On 2023-05-30 21:13:08 -0400, Bruce Momjian wrote:
> On Wed, May 31, 2023 at 09:14:20AM +1200, David Rowley wrote:
> > On Wed, 31 May 2023 at 08:54, Ron <ronljohnsonjr@xxxxxxxxx> wrote:
> > > https://www.postgresql.org/about/news/postgresql-16-beta-1-released-2643/
> > > says "PostgreSQL 16 can also improve the performance of concurrent bulk
> > > loading of data using COPY up to 300%."
> > >
> > > Since pg_dump & pg_restore use COPY (or something very similar), will the
> > > speed increase translate to higher speeds for those utilities?
> > 
> > I think the improvements to relation extension only help when multiple
> > backends need to extend the relation at the same time.  pg_restore can
> > have multiple workers, but the tasks that each worker performs are
> > only divided as far as an entire table, i.e. 2 workers will never be
> > working on the same table at the same time.

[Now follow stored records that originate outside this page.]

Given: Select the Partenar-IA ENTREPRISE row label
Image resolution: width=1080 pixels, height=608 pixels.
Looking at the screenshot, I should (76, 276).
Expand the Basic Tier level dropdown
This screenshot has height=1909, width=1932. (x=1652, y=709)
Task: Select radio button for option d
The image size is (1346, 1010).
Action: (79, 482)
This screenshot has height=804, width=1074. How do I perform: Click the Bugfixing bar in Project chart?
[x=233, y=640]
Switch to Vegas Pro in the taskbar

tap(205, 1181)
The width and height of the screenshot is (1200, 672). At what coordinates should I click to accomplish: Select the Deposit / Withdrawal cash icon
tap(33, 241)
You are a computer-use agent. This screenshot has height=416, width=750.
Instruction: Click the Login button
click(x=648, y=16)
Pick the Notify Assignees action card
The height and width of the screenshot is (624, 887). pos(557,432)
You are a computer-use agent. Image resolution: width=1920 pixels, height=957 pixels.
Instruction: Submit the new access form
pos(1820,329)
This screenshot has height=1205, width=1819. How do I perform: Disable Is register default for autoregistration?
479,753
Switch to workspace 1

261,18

So there is no concurrency
> > in terms of 2 or more workers working on loading data into the same
> > table at the same time.
> > 
> > It might be an interesting project now that we have TidRange scans, to
> > have pg_dump split larger tables into chunks so that they can be
> > restored in parallel.
> 
> Uh, the release notes say:
> 
> 	<!--
> 	Author: Andres Freund <andres@xxxxxxxxxxx>
> 	2023-04-06 [00d1e02be] hio: Use ExtendBufferedRelBy() to extend tables more eff
> 	Author: Andres Freund <andres@xxxxxxxxxxx>
> 	2023-04-06 [26158b852] Use ExtendBufferedRelTo() in XLogReadBufferExtended()
> 	-->
> 	
> 	<listitem>
> 	<para>
> 	Allow more efficient addition of heap and index pages (Andres Freund)
> 	</para>
> 	</listitem>
> 
> There is no mention of concurrency being a requirement.  Is it wrong?  I
> think there was a question of whether you had to add _multiple_ blocks
> ot get a benefit, not if concurrency was needed.  This email about the
> release notes didn't mention the concurrent requirement:

> 	https://www.postgresql.org/message-id/20230521171341.jjxykfsefsek4kzj%40awork3.anarazel.de

There's multiple improvements that work together to get the overall
improvement. One part of that is filesystem interactions, another is holding
the relation extension lock for a *much* shorter time. The former helps
regardless of concurrency, the latter only with concurrency.

Regards,

Andres